TimeTag technology is being used by the European Space Agency (ESA) and MDA U.K. in planned missions, including lunar missions, and the company is looking for a 1-million-euro investment to do customer development and market entry in the U.S.

The Spanish firm Alen Space specializes in designing and building nanosatellites, but there’s nothing small about its ambitions. The company wants to “become the Amazon Web Services (AWS) of space,” declared CEO Guillermo Lamelas. Alen wants to offer Space as a Service (Saas) — launching a constellation of software-defined and constantly reconfigurable LEO satellites, and then allowing customers to buy the right to use them — much as AWS does with its cloud computing business.

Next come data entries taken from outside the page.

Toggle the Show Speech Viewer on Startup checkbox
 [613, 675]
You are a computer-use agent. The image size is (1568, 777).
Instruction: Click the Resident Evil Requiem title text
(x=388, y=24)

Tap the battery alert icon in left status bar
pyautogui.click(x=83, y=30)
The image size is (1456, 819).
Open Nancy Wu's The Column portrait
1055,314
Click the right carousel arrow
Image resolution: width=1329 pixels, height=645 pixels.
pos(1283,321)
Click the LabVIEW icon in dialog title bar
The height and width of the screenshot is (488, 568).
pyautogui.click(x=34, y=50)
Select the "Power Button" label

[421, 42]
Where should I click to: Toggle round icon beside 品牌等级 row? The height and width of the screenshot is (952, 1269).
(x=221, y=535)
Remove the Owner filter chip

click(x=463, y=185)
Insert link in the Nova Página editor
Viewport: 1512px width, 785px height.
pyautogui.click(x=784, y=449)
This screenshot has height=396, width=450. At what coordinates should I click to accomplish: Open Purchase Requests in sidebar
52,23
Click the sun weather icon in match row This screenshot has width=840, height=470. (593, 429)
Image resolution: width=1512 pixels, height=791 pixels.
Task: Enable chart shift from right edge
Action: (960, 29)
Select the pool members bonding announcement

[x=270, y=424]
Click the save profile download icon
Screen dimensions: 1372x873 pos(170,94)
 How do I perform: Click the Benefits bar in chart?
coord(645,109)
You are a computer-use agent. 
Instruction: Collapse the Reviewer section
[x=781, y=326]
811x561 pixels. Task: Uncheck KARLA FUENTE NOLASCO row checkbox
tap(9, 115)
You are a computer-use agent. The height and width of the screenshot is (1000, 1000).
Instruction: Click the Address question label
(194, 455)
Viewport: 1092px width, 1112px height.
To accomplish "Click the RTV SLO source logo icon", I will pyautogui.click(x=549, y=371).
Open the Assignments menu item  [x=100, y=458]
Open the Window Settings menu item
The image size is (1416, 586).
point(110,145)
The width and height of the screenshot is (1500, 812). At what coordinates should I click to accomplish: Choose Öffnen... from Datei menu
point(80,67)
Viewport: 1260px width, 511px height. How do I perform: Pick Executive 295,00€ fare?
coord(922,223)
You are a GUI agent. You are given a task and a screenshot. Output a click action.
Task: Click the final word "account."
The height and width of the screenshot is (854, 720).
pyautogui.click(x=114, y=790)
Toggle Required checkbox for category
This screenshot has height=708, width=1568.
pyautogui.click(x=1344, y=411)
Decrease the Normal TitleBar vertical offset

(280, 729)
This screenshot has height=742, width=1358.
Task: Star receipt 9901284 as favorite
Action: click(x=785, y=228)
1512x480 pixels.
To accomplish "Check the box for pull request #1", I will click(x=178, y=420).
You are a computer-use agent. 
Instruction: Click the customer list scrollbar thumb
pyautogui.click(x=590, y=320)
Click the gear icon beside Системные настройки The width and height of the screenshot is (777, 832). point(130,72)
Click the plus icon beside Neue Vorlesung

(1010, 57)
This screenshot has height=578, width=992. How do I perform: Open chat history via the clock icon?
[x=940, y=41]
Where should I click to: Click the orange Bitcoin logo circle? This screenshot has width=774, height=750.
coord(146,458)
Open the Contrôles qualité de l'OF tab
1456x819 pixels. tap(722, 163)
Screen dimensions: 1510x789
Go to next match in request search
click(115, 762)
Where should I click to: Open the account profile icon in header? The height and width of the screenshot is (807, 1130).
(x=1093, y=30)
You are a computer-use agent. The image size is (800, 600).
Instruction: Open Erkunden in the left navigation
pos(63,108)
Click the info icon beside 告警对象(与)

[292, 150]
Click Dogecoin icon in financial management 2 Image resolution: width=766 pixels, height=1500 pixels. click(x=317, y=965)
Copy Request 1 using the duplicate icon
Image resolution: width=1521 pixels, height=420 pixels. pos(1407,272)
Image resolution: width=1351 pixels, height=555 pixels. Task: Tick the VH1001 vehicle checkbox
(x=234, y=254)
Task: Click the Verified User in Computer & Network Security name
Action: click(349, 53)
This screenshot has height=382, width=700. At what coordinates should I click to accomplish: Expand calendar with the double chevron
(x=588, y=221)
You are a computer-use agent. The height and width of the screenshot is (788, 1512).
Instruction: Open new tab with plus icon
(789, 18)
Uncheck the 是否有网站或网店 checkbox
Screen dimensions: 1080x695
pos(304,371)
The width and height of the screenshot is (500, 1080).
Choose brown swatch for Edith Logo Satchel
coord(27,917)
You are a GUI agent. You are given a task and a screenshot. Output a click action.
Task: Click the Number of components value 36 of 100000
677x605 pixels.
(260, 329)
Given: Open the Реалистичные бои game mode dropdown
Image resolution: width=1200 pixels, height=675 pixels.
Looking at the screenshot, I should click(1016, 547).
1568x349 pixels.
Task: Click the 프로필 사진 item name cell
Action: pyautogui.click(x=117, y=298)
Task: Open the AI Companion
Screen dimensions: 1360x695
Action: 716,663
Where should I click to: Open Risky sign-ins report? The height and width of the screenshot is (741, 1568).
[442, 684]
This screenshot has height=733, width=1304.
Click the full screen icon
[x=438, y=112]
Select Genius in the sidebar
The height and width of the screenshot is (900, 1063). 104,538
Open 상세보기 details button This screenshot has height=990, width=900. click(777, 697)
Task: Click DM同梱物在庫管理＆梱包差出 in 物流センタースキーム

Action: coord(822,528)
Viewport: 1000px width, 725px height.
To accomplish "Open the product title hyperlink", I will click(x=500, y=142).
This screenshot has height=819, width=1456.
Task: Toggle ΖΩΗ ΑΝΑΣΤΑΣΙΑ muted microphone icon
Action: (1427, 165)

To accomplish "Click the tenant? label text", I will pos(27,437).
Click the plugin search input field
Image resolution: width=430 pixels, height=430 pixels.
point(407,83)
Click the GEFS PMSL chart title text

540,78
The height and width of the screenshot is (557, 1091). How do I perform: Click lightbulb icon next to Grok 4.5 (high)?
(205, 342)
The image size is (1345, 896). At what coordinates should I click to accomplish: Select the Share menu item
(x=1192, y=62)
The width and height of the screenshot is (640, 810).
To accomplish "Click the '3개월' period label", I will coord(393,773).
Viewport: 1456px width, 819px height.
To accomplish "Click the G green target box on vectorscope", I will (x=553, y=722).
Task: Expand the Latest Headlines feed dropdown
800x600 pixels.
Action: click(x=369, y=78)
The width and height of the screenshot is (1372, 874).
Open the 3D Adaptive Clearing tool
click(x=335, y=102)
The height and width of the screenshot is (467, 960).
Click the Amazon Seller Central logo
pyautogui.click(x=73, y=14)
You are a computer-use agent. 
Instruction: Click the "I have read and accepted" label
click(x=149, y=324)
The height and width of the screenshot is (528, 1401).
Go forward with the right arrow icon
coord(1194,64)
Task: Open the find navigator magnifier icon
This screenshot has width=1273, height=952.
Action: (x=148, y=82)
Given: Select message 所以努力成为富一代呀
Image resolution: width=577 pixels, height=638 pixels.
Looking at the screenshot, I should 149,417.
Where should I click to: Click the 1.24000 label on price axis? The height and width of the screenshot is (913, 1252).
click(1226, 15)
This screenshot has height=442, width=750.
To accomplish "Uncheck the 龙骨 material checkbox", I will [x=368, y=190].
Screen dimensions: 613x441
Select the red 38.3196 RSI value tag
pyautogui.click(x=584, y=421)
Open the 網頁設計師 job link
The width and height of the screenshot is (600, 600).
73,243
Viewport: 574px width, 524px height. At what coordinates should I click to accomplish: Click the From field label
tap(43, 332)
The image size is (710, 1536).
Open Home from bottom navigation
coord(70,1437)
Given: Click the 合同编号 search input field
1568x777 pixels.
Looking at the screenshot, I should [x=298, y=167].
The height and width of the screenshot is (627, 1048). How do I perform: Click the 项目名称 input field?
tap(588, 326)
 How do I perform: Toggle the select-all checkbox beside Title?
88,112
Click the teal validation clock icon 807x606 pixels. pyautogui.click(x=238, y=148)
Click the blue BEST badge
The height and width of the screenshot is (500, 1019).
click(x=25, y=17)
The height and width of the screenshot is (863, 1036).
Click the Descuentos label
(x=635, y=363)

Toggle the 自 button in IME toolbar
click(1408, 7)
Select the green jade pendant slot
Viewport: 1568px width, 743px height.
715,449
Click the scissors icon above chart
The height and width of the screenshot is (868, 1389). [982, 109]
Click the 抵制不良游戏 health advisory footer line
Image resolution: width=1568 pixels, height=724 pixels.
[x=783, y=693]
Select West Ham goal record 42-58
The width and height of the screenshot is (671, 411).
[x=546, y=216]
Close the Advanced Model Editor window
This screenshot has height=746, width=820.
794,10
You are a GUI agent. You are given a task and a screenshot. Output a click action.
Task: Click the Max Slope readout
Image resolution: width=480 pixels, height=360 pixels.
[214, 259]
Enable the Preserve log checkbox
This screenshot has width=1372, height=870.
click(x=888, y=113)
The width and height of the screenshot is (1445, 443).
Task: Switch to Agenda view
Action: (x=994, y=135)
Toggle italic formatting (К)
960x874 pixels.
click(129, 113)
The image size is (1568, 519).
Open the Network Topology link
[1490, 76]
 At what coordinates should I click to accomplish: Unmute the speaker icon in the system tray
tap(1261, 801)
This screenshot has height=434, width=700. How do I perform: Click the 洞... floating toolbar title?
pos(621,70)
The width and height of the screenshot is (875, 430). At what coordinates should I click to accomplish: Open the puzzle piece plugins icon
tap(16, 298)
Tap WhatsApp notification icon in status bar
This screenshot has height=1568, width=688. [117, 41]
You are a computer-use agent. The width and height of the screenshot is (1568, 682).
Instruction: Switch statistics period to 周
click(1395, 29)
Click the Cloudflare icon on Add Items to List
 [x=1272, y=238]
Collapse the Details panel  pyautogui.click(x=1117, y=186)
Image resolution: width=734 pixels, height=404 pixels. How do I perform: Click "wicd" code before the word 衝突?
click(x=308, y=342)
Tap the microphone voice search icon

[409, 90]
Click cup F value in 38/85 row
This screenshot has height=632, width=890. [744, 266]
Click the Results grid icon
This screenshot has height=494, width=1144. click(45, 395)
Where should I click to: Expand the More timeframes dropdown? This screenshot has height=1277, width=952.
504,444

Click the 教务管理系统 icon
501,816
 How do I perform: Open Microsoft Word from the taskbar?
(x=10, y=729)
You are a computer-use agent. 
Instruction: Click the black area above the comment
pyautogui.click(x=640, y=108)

Alen, which has been designing and building small satellites for more than a decade, found that many of their potential customers were baulking at the complexity and expense of deploying their own nanosat constellation. The company decided that, to help them get into space, they should offer customers a “virtual constellation” — the ability to access nanosatellites and deploy communications and other software on them, without the bother of actually launching anything.

Sayari, as the constellation will be dubbed is “our bet to blow up barriers to space” for small- and medium-sized businesses, Lamelas said. “Companies that need space infrastructure will be able to host their applications, manage their virtual constellations and commercialize their services without launching a single satellite,” he said. “All the advantages of near-space, without the hassle.” The first test satellite, the shoebox-sized Lume-1 was launched in December. The company is seeking $3.5 million to fund the first wave of a planned 40 satellites they aim to have in orbit by the end of 2022. The eventual size of the constellation will depend on customer demand, Lamelas said.

But the key piece of Sayari is “not the satellite. The key piece is right here on Earth: The Sayari centralized software platform” that enables developers to work on applications and then deploy them to the satellites.